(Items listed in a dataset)
=== Begin Enclosure ===
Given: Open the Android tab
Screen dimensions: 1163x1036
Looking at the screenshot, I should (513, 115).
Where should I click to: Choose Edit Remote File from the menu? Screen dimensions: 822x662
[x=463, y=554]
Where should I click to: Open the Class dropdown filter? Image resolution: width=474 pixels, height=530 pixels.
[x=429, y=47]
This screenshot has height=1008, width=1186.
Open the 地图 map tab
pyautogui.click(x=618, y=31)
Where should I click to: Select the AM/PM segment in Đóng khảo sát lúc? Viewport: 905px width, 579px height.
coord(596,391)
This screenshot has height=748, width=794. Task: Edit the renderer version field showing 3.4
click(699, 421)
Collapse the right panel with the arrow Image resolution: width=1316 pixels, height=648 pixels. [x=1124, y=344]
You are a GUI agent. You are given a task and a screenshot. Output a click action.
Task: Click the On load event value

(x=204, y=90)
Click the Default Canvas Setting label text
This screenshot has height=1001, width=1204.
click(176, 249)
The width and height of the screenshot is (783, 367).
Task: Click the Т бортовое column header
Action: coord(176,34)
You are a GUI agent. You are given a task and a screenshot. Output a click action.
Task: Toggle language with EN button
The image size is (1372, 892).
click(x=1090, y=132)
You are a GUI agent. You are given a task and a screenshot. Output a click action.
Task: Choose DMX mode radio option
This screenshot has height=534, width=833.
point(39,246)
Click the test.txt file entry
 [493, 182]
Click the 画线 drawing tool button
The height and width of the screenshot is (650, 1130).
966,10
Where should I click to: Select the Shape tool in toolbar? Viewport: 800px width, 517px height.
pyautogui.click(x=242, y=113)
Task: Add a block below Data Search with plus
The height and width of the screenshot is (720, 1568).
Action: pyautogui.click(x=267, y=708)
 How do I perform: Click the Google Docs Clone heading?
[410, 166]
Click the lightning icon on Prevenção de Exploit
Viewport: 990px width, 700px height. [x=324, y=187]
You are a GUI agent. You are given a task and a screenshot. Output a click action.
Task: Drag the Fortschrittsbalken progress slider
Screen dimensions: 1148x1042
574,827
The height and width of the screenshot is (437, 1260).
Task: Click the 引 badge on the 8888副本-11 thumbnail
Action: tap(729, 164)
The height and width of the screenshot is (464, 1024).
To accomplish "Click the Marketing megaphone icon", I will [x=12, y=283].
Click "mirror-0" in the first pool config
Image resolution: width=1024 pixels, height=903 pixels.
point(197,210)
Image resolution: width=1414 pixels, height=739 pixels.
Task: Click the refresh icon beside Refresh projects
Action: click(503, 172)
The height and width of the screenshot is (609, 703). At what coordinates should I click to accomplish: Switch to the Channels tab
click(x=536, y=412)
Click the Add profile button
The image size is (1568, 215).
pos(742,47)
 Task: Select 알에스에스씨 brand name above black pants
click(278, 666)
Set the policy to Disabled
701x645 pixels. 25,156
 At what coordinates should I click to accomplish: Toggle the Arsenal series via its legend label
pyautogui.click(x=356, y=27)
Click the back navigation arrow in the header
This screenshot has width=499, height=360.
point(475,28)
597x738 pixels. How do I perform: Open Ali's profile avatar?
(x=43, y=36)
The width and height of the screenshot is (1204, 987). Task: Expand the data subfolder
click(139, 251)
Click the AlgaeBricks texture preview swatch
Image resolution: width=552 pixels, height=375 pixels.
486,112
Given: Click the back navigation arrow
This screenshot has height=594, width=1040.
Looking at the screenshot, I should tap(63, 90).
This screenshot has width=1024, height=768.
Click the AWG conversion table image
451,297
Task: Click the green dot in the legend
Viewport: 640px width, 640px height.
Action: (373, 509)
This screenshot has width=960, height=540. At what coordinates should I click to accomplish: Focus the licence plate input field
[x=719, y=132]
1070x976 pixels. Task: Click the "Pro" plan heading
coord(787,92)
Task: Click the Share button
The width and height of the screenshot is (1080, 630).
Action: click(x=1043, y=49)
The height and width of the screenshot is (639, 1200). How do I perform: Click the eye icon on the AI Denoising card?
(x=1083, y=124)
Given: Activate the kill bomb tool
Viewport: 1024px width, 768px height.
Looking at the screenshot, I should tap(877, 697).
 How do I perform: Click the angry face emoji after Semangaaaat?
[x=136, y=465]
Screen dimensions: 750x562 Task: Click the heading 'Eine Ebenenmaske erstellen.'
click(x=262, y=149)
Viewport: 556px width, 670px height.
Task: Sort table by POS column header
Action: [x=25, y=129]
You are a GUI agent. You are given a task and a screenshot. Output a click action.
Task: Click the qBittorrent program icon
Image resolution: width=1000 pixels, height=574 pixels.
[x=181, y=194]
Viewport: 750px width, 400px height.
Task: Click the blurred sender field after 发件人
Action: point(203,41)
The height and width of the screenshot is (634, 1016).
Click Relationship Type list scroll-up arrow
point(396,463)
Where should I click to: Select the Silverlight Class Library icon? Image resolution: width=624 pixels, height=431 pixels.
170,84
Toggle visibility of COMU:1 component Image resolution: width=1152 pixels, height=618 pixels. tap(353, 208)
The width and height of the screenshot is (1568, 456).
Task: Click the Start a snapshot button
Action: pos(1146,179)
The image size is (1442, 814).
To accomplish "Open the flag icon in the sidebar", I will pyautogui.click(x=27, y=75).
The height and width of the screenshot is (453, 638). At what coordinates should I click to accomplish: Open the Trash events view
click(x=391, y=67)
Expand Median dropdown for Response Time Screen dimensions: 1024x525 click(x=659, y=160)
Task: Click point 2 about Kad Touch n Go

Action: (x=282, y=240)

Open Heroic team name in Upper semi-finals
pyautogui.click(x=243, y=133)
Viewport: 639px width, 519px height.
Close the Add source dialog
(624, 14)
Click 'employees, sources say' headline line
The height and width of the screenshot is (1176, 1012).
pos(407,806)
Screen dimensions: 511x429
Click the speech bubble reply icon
=== End Enclosure ===
→ WORK TASK: Return all lines of the data in which the string "will" appears.

→ SOLUTION TO THE EXERCISE:
To accomplish "Click the Marketing megaphone icon", I will [x=12, y=283].
To accomplish "Open the flag icon in the sidebar", I will pyautogui.click(x=27, y=75).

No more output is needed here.